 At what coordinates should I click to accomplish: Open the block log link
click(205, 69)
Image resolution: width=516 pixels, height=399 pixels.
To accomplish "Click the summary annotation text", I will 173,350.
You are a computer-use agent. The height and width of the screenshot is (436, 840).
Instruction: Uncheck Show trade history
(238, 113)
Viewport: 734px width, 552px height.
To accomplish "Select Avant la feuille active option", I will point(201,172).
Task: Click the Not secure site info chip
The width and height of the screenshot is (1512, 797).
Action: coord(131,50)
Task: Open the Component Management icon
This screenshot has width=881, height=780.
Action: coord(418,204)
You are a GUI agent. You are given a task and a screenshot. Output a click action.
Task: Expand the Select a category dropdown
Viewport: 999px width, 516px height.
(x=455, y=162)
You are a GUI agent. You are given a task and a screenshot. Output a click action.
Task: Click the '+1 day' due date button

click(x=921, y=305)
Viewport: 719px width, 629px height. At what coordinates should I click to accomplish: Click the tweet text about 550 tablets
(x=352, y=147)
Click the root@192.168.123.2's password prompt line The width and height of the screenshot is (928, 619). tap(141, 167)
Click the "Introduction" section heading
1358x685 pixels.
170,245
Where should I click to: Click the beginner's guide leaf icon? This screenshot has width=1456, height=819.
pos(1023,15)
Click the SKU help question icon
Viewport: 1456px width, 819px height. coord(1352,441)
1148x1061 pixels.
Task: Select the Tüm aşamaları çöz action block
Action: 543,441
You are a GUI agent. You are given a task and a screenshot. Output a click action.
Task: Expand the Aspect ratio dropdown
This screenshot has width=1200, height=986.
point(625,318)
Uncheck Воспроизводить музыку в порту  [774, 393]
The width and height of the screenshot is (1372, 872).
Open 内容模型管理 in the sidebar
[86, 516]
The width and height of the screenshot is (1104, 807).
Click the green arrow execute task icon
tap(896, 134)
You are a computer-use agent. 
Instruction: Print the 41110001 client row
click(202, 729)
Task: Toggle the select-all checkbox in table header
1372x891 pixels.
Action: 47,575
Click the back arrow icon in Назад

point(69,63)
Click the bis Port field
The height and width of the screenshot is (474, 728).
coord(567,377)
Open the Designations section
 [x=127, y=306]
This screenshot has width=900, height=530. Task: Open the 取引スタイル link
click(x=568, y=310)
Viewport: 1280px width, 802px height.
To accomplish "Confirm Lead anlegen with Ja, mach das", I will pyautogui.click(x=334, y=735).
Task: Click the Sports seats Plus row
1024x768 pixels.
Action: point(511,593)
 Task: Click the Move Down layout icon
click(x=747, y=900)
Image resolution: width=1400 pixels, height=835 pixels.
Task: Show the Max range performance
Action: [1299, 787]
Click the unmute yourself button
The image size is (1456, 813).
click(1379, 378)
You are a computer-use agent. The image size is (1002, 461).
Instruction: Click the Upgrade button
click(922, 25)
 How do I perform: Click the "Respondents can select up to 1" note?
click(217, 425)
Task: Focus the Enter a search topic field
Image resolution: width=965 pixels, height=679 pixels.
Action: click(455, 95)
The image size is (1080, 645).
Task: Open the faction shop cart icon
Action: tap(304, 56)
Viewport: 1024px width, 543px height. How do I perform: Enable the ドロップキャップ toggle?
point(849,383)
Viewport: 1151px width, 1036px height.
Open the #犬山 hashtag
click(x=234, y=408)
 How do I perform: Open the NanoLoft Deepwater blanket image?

> [PROBLEM]: Count the lines of the material above that contain the word "Uncheck", and give only that number.

> [COMPLETED TASK]: 2